- Born: 22 July 1930 Zushytsi, Austria-Hungary (now Ukraine)
- Died: 16 December 2007 (aged 77) Lviv
- Education: Lviv Ivan Trush School of Applied Arts, Lviv Institute of Applied and Decorative Arts
- Occupations: Ceramist, painter

= Ivan Klymko =

Ukrainian ceramist, painter (1930–2007)

Ivan Klymko (Іван Миколайович Климко; 22 July 1930 – 16 December 2007) was a Ukrainian ceramist, painter. From 1980 he is a member of the National Union of Artists of Ukraine.

==Biography==
Ivan Klymko was born on 22 July 1930 in Zushytsi, now Zavereshytsia, in the Lviv Oblast.

In 1952, he graduated from the Lviv Ivan Trush School of Applied Arts (teachers: Ivan Severa, Oleksa Shatkivskyi, Hryhorii Smolskyi, Yaroslav Nanovskyi, Taras Porozhniak), and in 1963 from the Lviv Institute of Applied and Decorative Arts (teacher: Ivan Severa).

From 1963 he taught at the Kosiv School of Applied Arts. During 1967–2003, he was active in the creative workshop that functioned at the Lviv Experimental Ceramic and Sculpture Factory. At the same time, in 1968–1969, he worked as a senior artist at the Berehove Majolica Factory in Zakarpattia Oblast. In 1975–1978, he was a teacher at the Yaniv Carving School, which is now located in the rural settlement of Ivano-Frankove.

He died on 16 December 2007 in Lviv.

==Creativity==
From the 1970s, he participated in regional, national and international exhibitions. In 1978, 1985 and 1993, he held personal exhibitions in Lviv.
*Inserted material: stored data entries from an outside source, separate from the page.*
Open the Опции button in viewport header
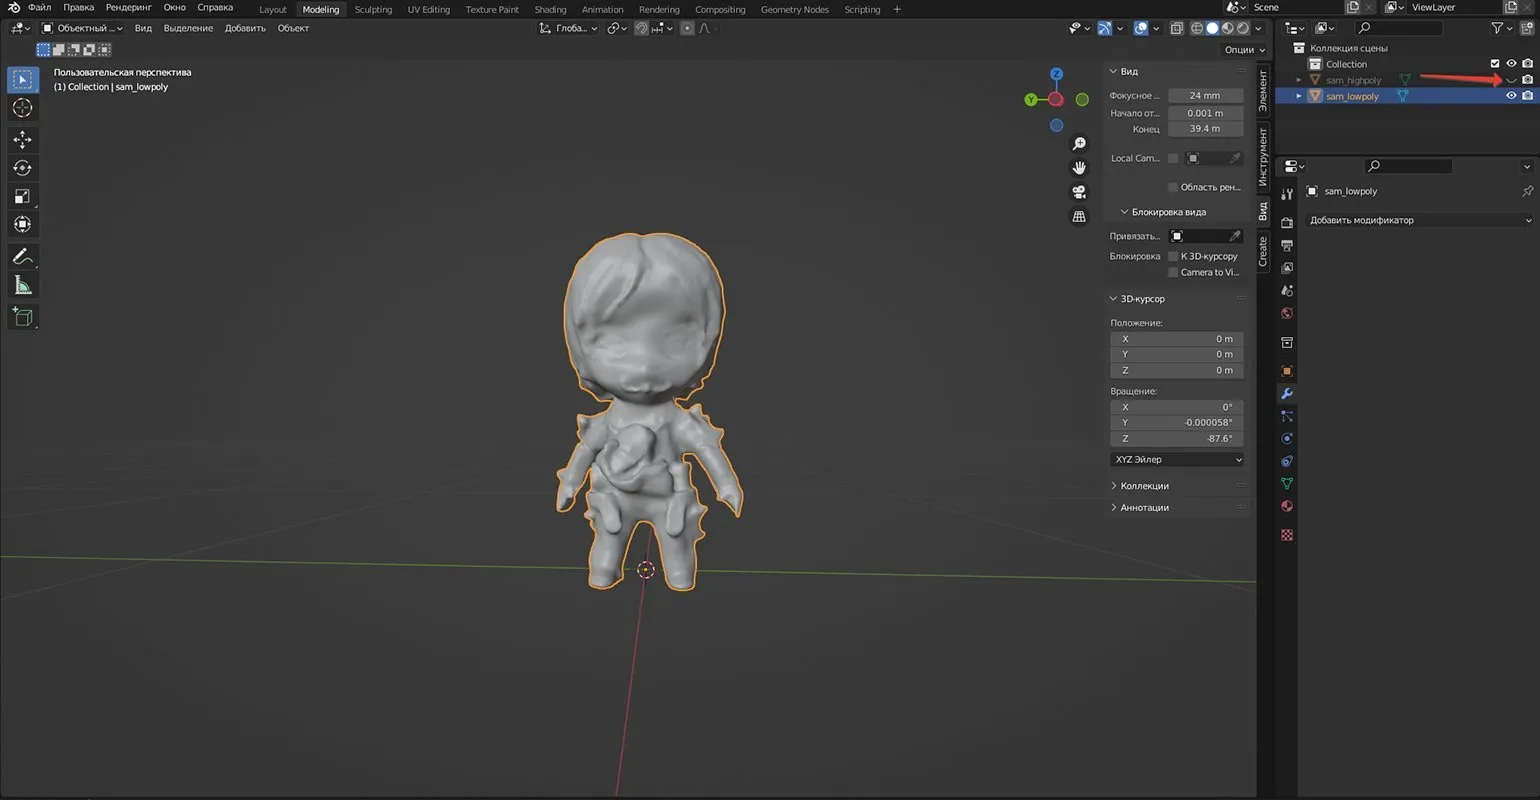The height and width of the screenshot is (800, 1540). pyautogui.click(x=1243, y=49)
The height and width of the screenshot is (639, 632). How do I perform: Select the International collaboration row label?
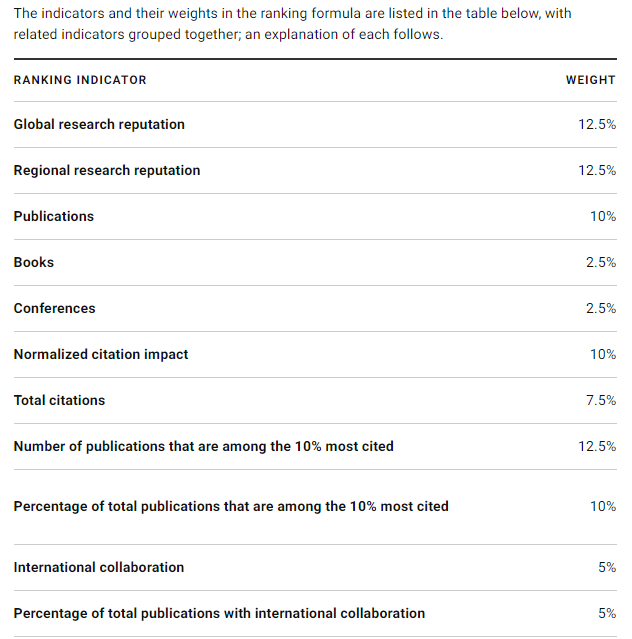[x=99, y=568]
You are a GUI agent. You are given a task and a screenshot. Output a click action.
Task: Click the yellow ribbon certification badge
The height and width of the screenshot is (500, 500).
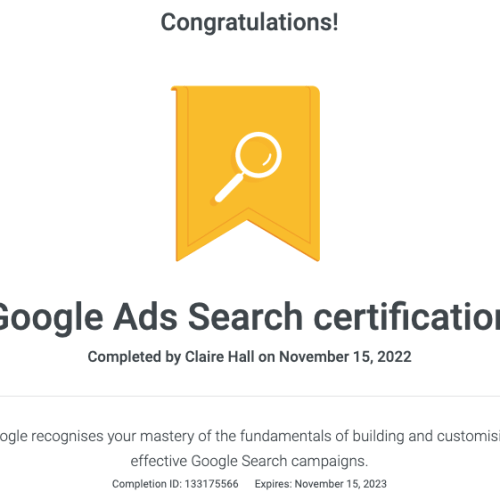[x=246, y=173]
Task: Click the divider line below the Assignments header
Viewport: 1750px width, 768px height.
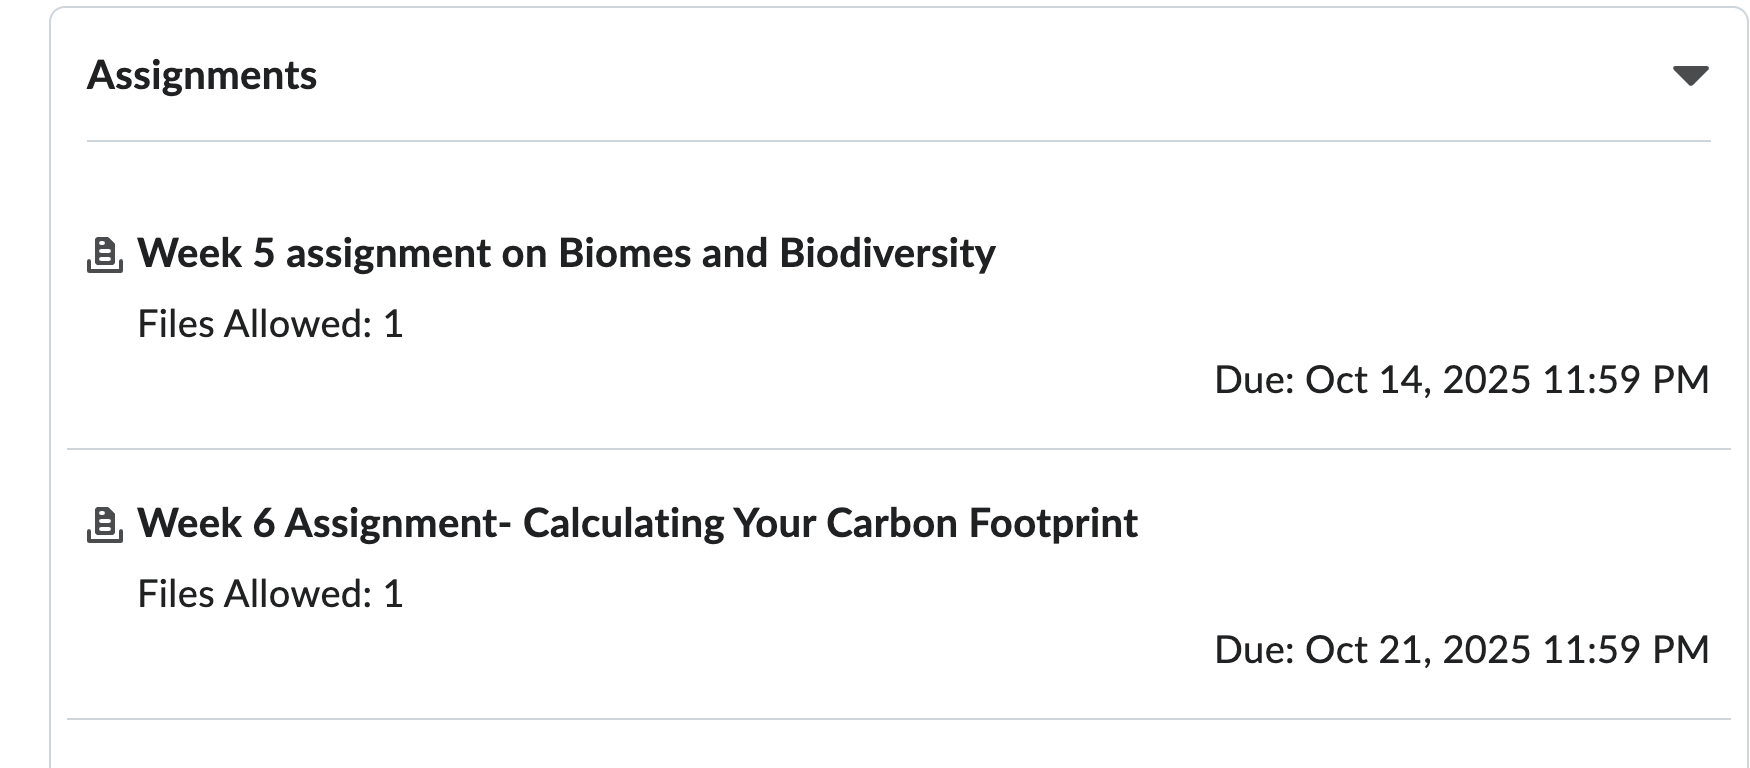Action: tap(898, 141)
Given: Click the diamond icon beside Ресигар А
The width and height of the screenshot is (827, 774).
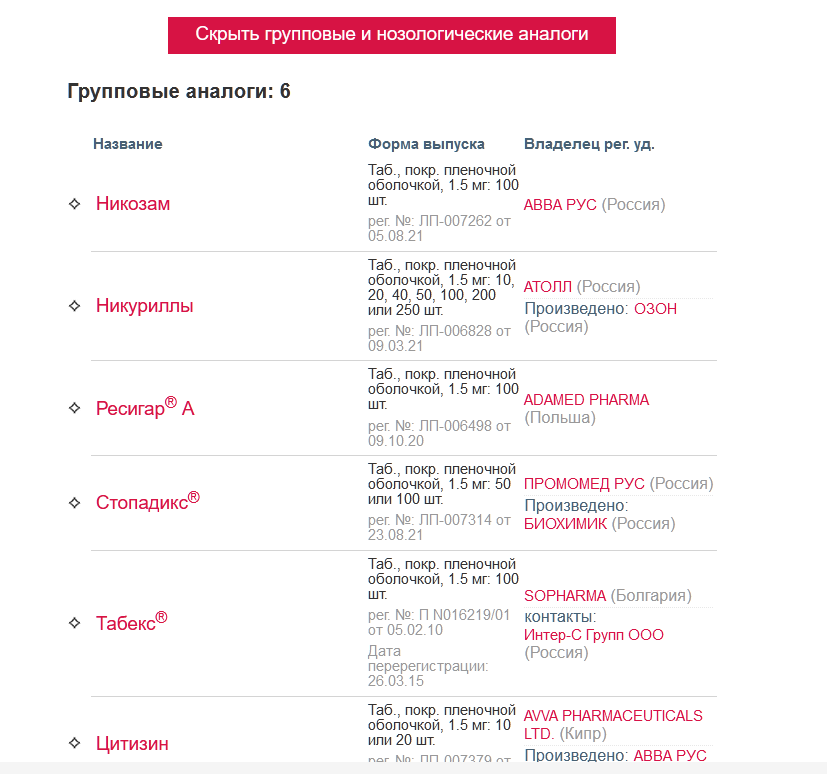Looking at the screenshot, I should (x=74, y=408).
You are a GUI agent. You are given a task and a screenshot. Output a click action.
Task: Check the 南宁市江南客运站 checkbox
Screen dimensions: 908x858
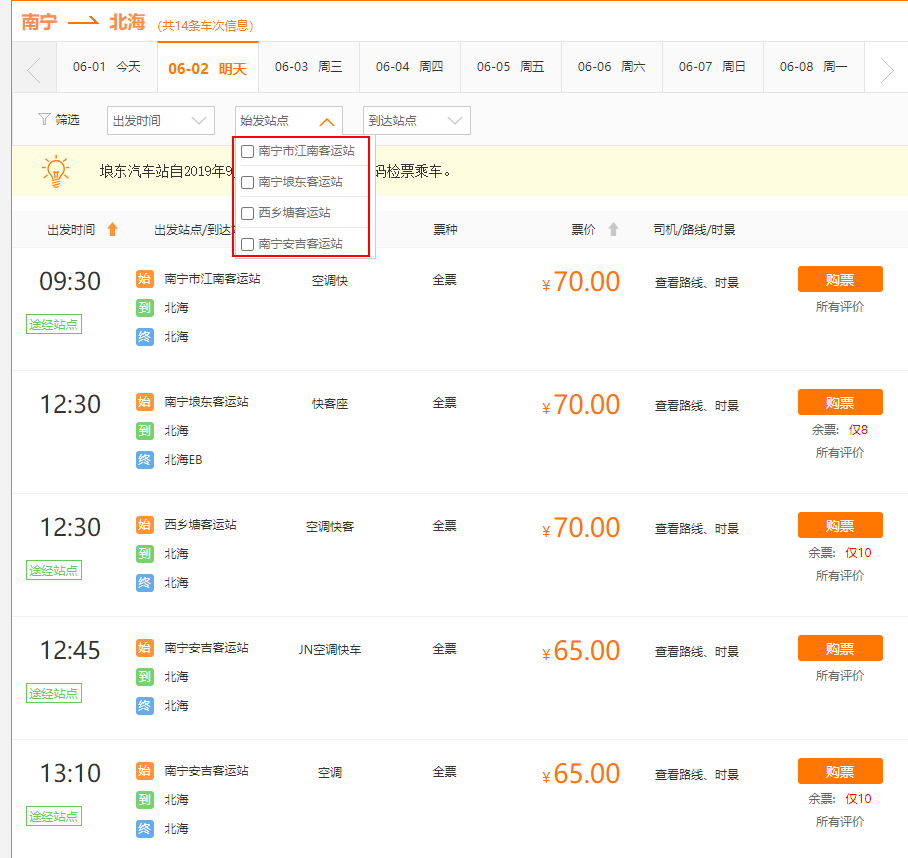[x=248, y=152]
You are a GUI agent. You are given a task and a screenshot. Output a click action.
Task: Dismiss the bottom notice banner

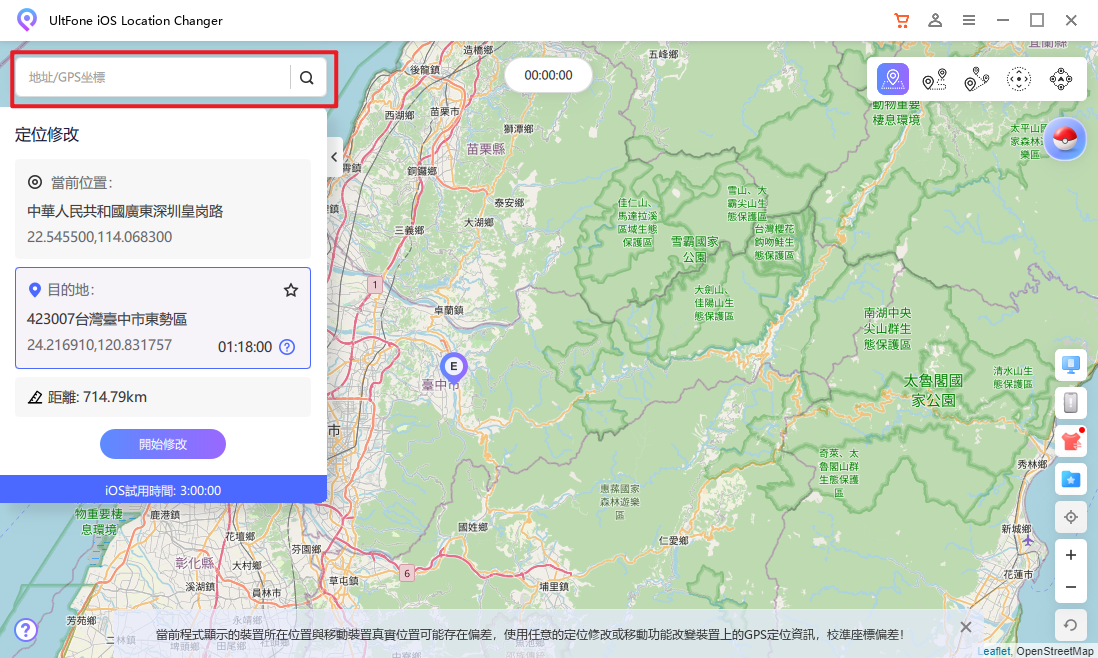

He worked in the fields of decorative and applied ceramics, monumental ceramic plastics, easel sculpture, and painting. In his painting, Klymko gradually moved from generalized, flat and decorative solutions in the 1960s to a "new subject matter" that had a clear three-dimensional and material definition of forms with a general conventionality of spatial and compositional solutions, as well as a decorative sound of color. In his best works, Klymko uses Ukrainian folk traditions, which manifest laconicism with figurative and plastic language, as well as the composure of monumentalized structures and folklore and historical themes. Some of his works are kept in the collections of the Lviv Art Gallery and the National Museum of Lviv, as well as in private collections and abroad (in particular in the United States, Canada, Germany, and the Czech Republic).

The most important works:
- ceramic plastics: "Perebendia" (1969), "Duma pro trokh brativ", "Kryvonis Maksym" (both — 1971), "Kozak Mamai" (1973), "Na Ivana Kupala" (1986);
- sculpture "Nizhnist" (1973);
- lantern "Tini zabutykh predkiv" (1975);
- ceramic compositions: "Simia" (1975), "Verkhovyna" (1987);
- kumans: "Divchyna", "Bortsi", "Levy";
- candlesticks: Olen-triitsia", "Kozatska vezha" (all — 1979), "Tarasove natkhnennia" (1987);
- decorative plates: "Haivky" (1978), "Hei, tam na hori zhnetsi" (1980), "Try hutsulky", "Surmach", "Sutychka bilia Zolotykh vorit" (all — 1982), "Simia vecheria kolo khaty" (1983), "Ridna zemlia — kazka" (1986);
- panels: "Harbari" (1984), "Try zozuli z poklonom" (1988), "Kozatska duma", "Kozatskyi kish", "Nadiia. Vira. Liubov" (all — 1989);
- painting: "Kozatska pohonia" (1976), "Buket u hlechyku" (1980), "Chovny", "Snov-rika" (both — 1983), "Vichnyi kozak" (1986), "Zapakh khliba i zhasmynu", "Pered Velykodnem" (both — 1992), "Shche ne vmerla Ukraina" (1996).